Does this help to clarify the absolutely critical importance of keeping the Internet free of government “regulation?”
It’s been said, and truly, that the Internet’s value is at its “edges:” the nodes hanging off the ends of the wires, rather than the wires, the servers, and the protocols that govern them. The core of that value is not the Internet’s ability to connect persons no matter how widely separated but rather its amazing “memory:” the inability of any central agency to track down all the copies of a digital document or statement once it’s been posted and compel their alteration or destruction. Contemporary search engines amplify the value of that “memory” by making essentially everything ever emitted onto the Net accessible to anyone who can remember an adequate fragment thereof.

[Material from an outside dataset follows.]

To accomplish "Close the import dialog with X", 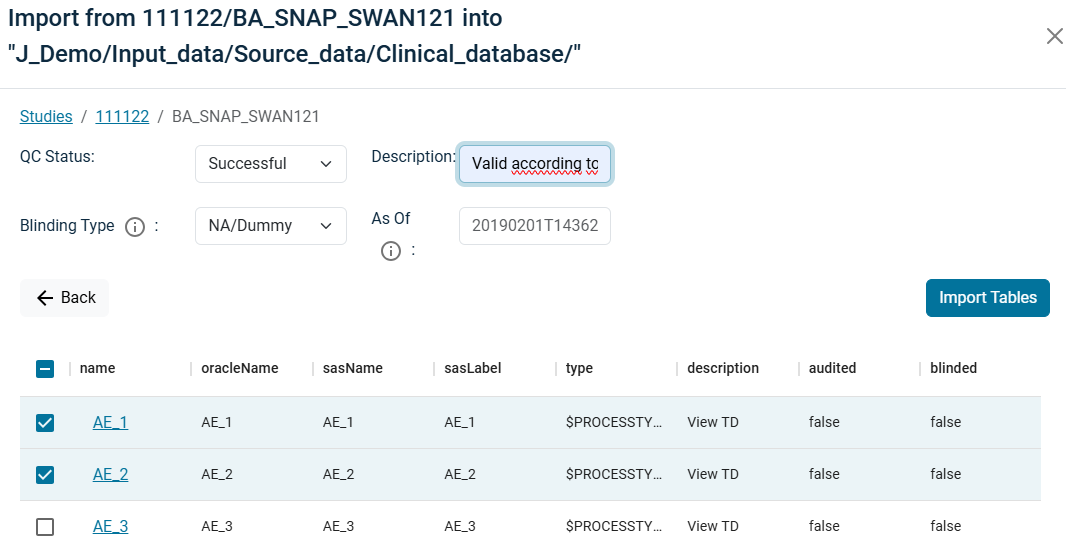I will pyautogui.click(x=1054, y=36).
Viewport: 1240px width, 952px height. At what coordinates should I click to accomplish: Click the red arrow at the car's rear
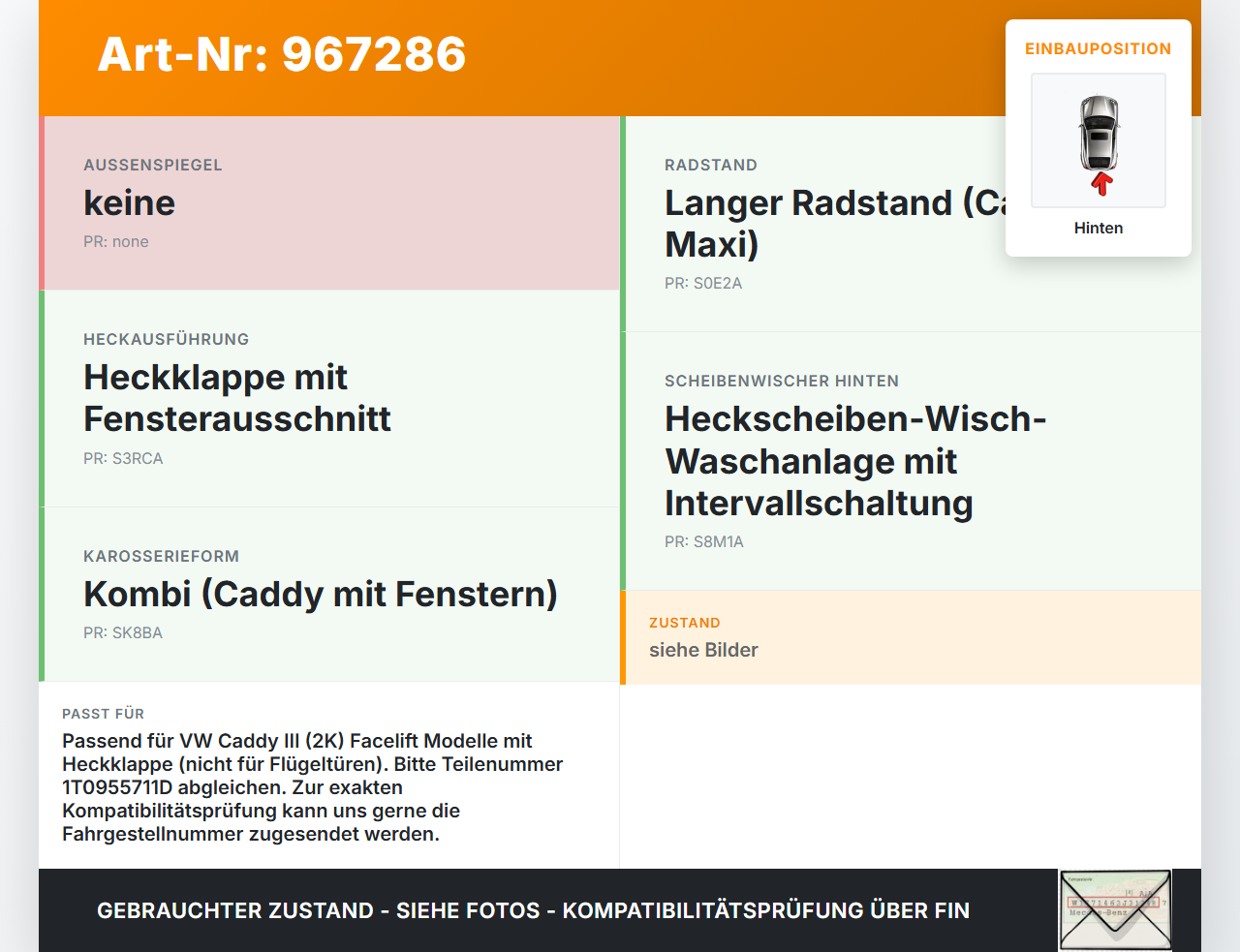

Perhaps a total government usurpation of the Net, complete with pre- and post-emission “gatekeeping” designed to keep “harmful” (i.e., inconvenient for the Omnipotent State or its favored ones) information away from the end user, has become impossible short of dynamiting the root servers. But that end can be approached from more than one direction. If the attention span of the general public can be reduced sufficiently – say, to the point where we cannot form significant long-term memories – what use would there be in lightning-fast access to all the information in the world?

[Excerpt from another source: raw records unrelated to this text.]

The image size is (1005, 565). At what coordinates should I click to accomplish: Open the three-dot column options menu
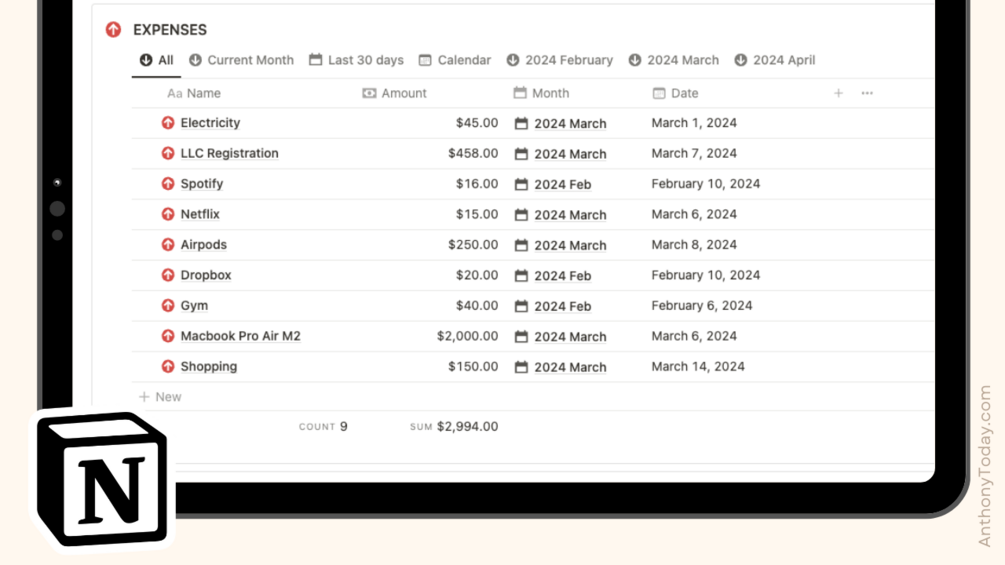click(x=867, y=93)
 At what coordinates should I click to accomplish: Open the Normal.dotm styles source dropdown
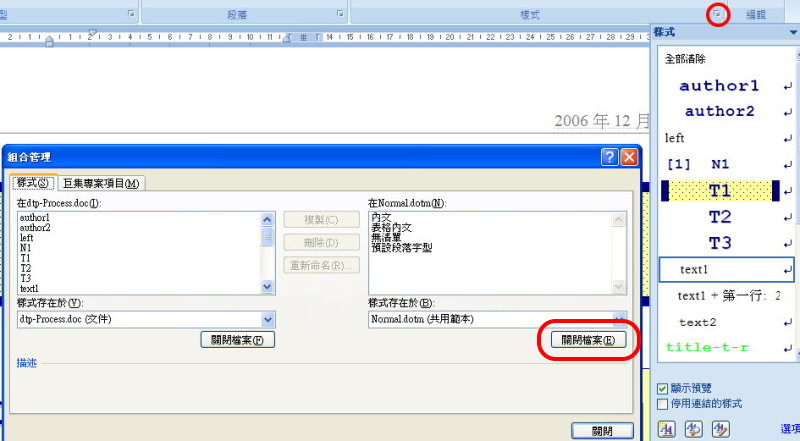[x=619, y=319]
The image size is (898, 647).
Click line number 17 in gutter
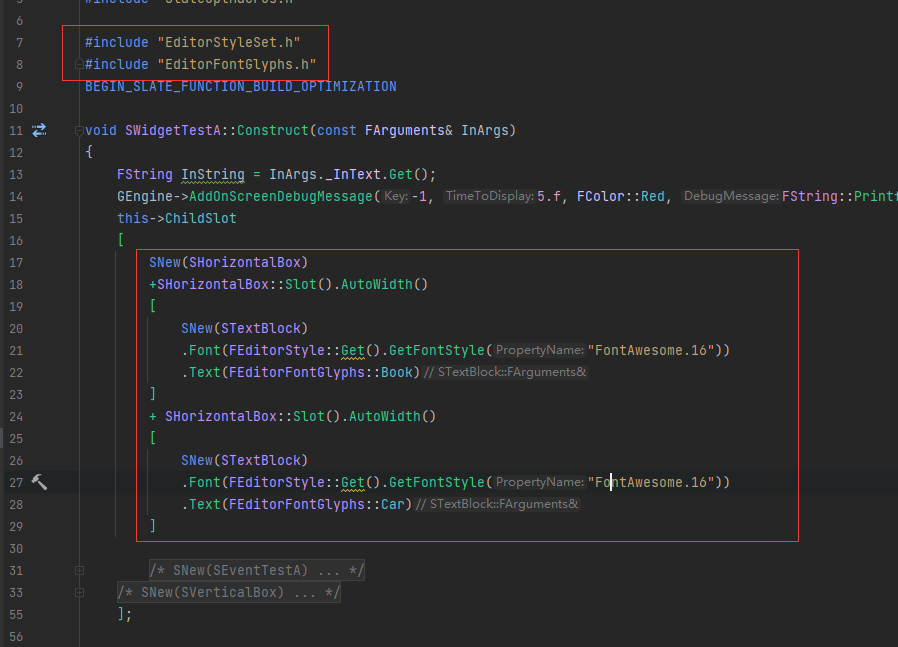click(15, 262)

When power-seekers can win majority allegiance by making any and every imaginable promise, secure in the conviction that they won’t have to follow through because no one will remember what they said, what will have become of “the consent of the governed?”
So how much of the past week did you spend texting and playing mind-numbing games with your smartphone, eh, Gentle Reader?
3 comments:
When people moved from hard-copy newspapers to electronic sources of news, the ability of the public to check the accuracy, or their perceptions of what they had heard, decreased substantially. Even text read from a screen is not retained as well as that exact same text read on paper. The e-versions of textbooks are neither understood, nor retained as well.

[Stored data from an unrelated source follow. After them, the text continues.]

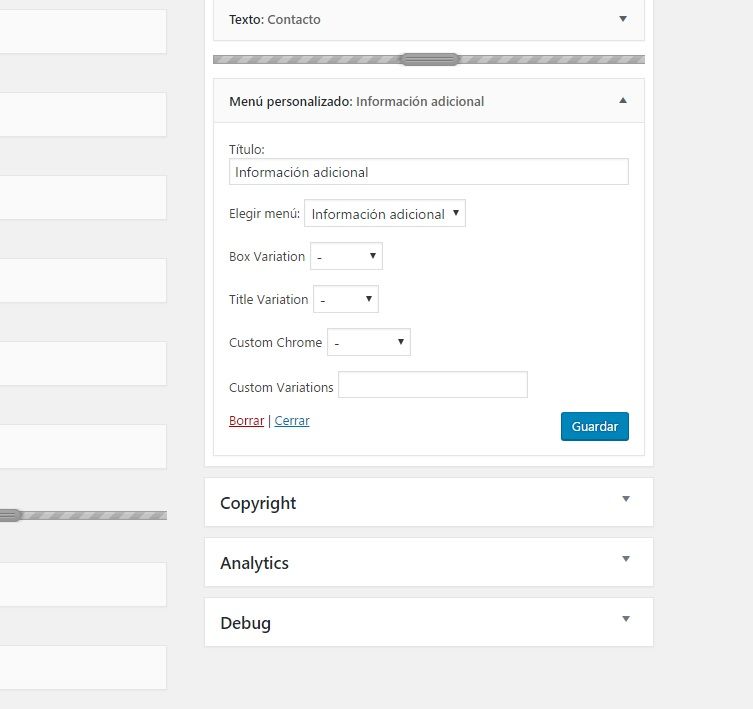Click the Guardar button
Image resolution: width=753 pixels, height=709 pixels.
pyautogui.click(x=595, y=426)
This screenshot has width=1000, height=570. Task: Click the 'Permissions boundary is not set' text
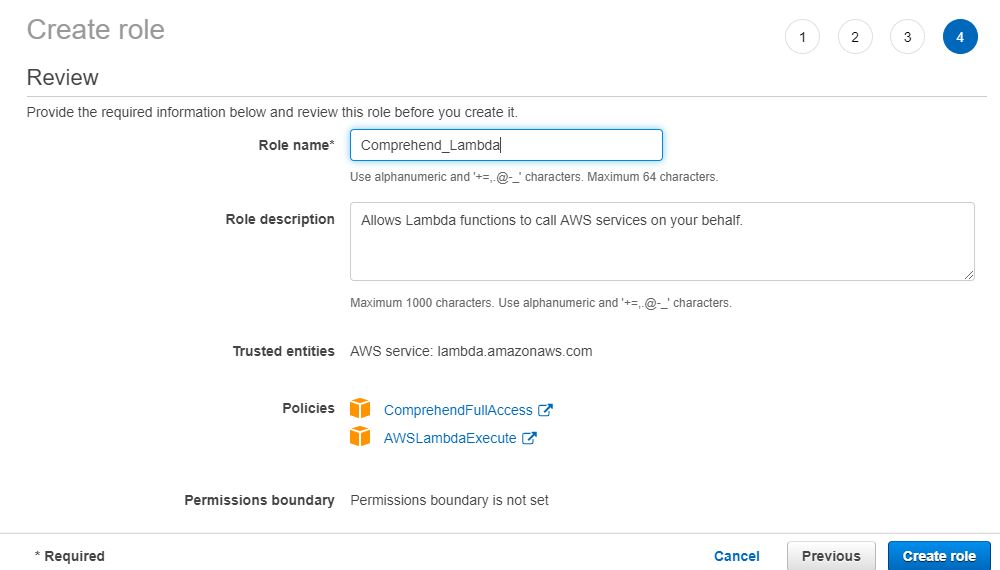coord(449,500)
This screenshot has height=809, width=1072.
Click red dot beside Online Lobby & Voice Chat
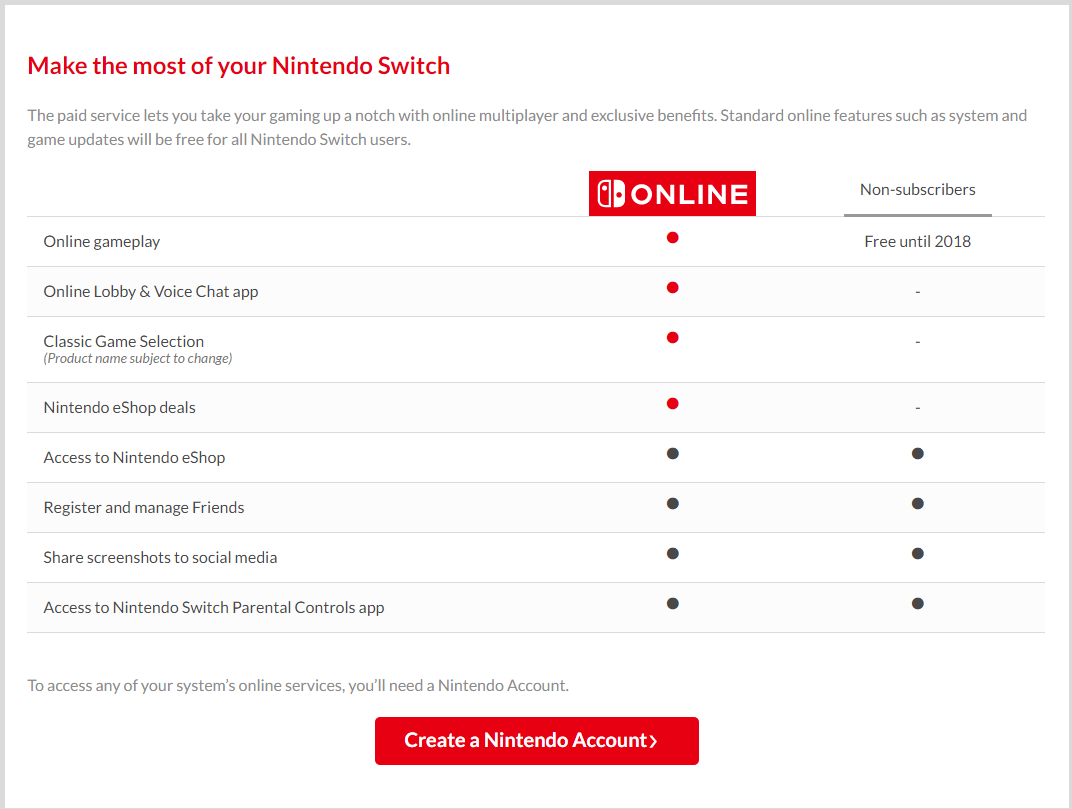click(x=673, y=288)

Yes, people will forget, particularly as the Official Media Masters use their access to promote the misrepresentations, errors, and lies to the public. Journalistic integrity is a dead horse - no matter how much they beat on it, she's a-not gonna go.
Most of the time this weekend was spent with the kids, chores, language lessons, attempting to pray and keep Shabbat (attempting - being married to a shiksa doesn't help).
For those awake enough to pay attention to this concept, it's not so much that they do but that they can, and without a universally-known way for a layman (read that computer idiot) such as myself to know it---to see edit histories, that is.
Screenshots will preserve for me knowing what I saw, but using a screenshot as proof to another of what I saw, can be countered with a snarky "nice photoshop, dude" by another, and while I don't have the knowledge to do such a thing, I know it's do-able and so that sort of attack works, with the only possible response being the one I've adopted: Not giving a flying what another thinks and becoming more and more hermitish as time passes.
Few and far between are those who remember, any more. Sad, but true.